→ Material provided:
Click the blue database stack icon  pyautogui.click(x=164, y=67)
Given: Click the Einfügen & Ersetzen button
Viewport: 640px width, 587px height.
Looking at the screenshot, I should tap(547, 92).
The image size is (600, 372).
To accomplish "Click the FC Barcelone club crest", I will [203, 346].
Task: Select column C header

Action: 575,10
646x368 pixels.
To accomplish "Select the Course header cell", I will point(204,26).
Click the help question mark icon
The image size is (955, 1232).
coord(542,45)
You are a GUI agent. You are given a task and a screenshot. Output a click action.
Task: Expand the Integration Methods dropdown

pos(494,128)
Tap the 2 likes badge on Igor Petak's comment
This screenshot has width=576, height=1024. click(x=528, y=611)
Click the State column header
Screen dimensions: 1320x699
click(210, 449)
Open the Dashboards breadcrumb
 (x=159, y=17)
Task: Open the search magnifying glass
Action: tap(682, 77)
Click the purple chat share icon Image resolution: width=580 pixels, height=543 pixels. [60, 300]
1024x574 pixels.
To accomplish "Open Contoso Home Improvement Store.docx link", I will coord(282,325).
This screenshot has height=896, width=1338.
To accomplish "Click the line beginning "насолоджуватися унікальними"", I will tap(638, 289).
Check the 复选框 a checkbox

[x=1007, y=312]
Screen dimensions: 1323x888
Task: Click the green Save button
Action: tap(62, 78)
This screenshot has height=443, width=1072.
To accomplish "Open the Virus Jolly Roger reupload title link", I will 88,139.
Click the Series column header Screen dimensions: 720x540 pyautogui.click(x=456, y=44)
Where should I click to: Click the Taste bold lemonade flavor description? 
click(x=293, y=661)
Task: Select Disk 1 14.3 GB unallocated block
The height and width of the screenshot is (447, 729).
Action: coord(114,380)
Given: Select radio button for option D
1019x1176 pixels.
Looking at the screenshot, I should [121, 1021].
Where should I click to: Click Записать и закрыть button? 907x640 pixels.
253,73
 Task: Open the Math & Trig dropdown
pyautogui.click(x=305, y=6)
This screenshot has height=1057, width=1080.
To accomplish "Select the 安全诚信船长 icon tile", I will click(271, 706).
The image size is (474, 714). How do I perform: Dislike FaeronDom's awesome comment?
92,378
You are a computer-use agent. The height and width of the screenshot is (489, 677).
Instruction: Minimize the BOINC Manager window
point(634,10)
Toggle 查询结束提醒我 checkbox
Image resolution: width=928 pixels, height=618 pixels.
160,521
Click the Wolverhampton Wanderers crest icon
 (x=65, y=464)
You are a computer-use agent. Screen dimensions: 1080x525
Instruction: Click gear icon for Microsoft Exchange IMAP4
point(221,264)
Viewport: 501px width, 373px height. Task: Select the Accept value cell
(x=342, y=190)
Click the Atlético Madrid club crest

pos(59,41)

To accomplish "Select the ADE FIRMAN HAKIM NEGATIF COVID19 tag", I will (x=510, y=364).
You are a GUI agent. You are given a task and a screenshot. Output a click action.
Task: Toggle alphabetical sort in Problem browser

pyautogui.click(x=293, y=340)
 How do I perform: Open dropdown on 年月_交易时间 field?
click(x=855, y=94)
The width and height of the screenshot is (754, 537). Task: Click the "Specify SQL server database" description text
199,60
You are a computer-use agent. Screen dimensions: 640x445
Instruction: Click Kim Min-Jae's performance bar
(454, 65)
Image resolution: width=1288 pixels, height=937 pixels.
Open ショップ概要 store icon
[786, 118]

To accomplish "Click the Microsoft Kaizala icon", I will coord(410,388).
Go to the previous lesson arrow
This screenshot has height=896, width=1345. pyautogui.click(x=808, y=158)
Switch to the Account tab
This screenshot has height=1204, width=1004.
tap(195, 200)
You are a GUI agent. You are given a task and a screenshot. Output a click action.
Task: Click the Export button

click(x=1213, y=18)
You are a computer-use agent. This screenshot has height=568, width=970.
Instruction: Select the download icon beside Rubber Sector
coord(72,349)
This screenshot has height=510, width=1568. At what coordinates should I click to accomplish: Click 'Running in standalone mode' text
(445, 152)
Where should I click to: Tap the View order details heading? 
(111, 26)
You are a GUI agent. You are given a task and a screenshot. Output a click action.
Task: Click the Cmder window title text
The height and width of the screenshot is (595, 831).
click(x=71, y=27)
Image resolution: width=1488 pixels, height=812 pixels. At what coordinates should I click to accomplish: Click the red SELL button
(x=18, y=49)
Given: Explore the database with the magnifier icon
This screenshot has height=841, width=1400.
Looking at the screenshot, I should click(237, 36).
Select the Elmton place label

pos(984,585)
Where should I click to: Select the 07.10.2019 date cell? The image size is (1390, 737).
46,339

→ Exercise aim:
All of the entries must be quoted exactly; please include each one.

→ Answer space:
Click the blue database stack icon  pyautogui.click(x=164, y=67)
Given: Click the Einfügen & Ersetzen button
Viewport: 640px width, 587px height.
Looking at the screenshot, I should tap(547, 92).
The image size is (600, 372).
To accomplish "Click the FC Barcelone club crest", I will [203, 346].
Task: Select column C header

Action: 575,10
646x368 pixels.
To accomplish "Select the Course header cell", I will point(204,26).
Click the help question mark icon
The image size is (955, 1232).
coord(542,45)
You are a GUI agent. You are given a task and a screenshot. Output a click action.
Task: Expand the Integration Methods dropdown

pos(494,128)
Tap the 2 likes badge on Igor Petak's comment
This screenshot has width=576, height=1024. click(x=528, y=611)
Click the State column header
Screen dimensions: 1320x699
click(210, 449)
Open the Dashboards breadcrumb
 (x=159, y=17)
Task: Open the search magnifying glass
Action: tap(682, 77)
Click the purple chat share icon Image resolution: width=580 pixels, height=543 pixels. [60, 300]
1024x574 pixels.
To accomplish "Open Contoso Home Improvement Store.docx link", I will coord(282,325).
This screenshot has height=896, width=1338.
To accomplish "Click the line beginning "насолоджуватися унікальними"", I will tap(638, 289).
Check the 复选框 a checkbox

[x=1007, y=312]
Screen dimensions: 1323x888
Task: Click the green Save button
Action: tap(62, 78)
This screenshot has height=443, width=1072.
To accomplish "Open the Virus Jolly Roger reupload title link", I will 88,139.
Click the Series column header Screen dimensions: 720x540 pyautogui.click(x=456, y=44)
Where should I click to: Click the Taste bold lemonade flavor description? 
click(x=293, y=661)
Task: Select Disk 1 14.3 GB unallocated block
The height and width of the screenshot is (447, 729).
Action: coord(114,380)
Given: Select radio button for option D
1019x1176 pixels.
Looking at the screenshot, I should [121, 1021].
Where should I click to: Click Записать и закрыть button? 907x640 pixels.
253,73
 Task: Open the Math & Trig dropdown
pyautogui.click(x=305, y=6)
This screenshot has height=1057, width=1080.
To accomplish "Select the 安全诚信船长 icon tile", I will click(271, 706).
The image size is (474, 714). How do I perform: Dislike FaeronDom's awesome comment?
92,378
You are a computer-use agent. The height and width of the screenshot is (489, 677).
Instruction: Minimize the BOINC Manager window
point(634,10)
Toggle 查询结束提醒我 checkbox
Image resolution: width=928 pixels, height=618 pixels.
160,521
Click the Wolverhampton Wanderers crest icon
 (x=65, y=464)
You are a computer-use agent. Screen dimensions: 1080x525
Instruction: Click gear icon for Microsoft Exchange IMAP4
point(221,264)
Viewport: 501px width, 373px height. Task: Select the Accept value cell
(x=342, y=190)
Click the Atlético Madrid club crest

pos(59,41)

To accomplish "Select the ADE FIRMAN HAKIM NEGATIF COVID19 tag", I will (x=510, y=364).
You are a GUI agent. You are given a task and a screenshot. Output a click action.
Task: Toggle alphabetical sort in Problem browser

pyautogui.click(x=293, y=340)
 How do I perform: Open dropdown on 年月_交易时间 field?
click(x=855, y=94)
The width and height of the screenshot is (754, 537). Task: Click the "Specify SQL server database" description text
199,60
You are a computer-use agent. Screen dimensions: 640x445
Instruction: Click Kim Min-Jae's performance bar
(454, 65)
Image resolution: width=1288 pixels, height=937 pixels.
Open ショップ概要 store icon
[786, 118]

To accomplish "Click the Microsoft Kaizala icon", I will coord(410,388).
Go to the previous lesson arrow
This screenshot has height=896, width=1345. pyautogui.click(x=808, y=158)
Switch to the Account tab
This screenshot has height=1204, width=1004.
tap(195, 200)
You are a GUI agent. You are given a task and a screenshot. Output a click action.
Task: Click the Export button

click(x=1213, y=18)
You are a computer-use agent. This screenshot has height=568, width=970.
Instruction: Select the download icon beside Rubber Sector
coord(72,349)
This screenshot has height=510, width=1568. At what coordinates should I click to accomplish: Click 'Running in standalone mode' text
(445, 152)
Where should I click to: Tap the View order details heading? 
(111, 26)
You are a GUI agent. You are given a task and a screenshot. Output a click action.
Task: Click the Cmder window title text
The height and width of the screenshot is (595, 831).
click(x=71, y=27)
Image resolution: width=1488 pixels, height=812 pixels. At what coordinates should I click to accomplish: Click the red SELL button
(x=18, y=49)
Given: Explore the database with the magnifier icon
This screenshot has height=841, width=1400.
Looking at the screenshot, I should click(237, 36).
Select the Elmton place label

pos(984,585)
Where should I click to: Select the 07.10.2019 date cell? The image size is (1390, 737).
46,339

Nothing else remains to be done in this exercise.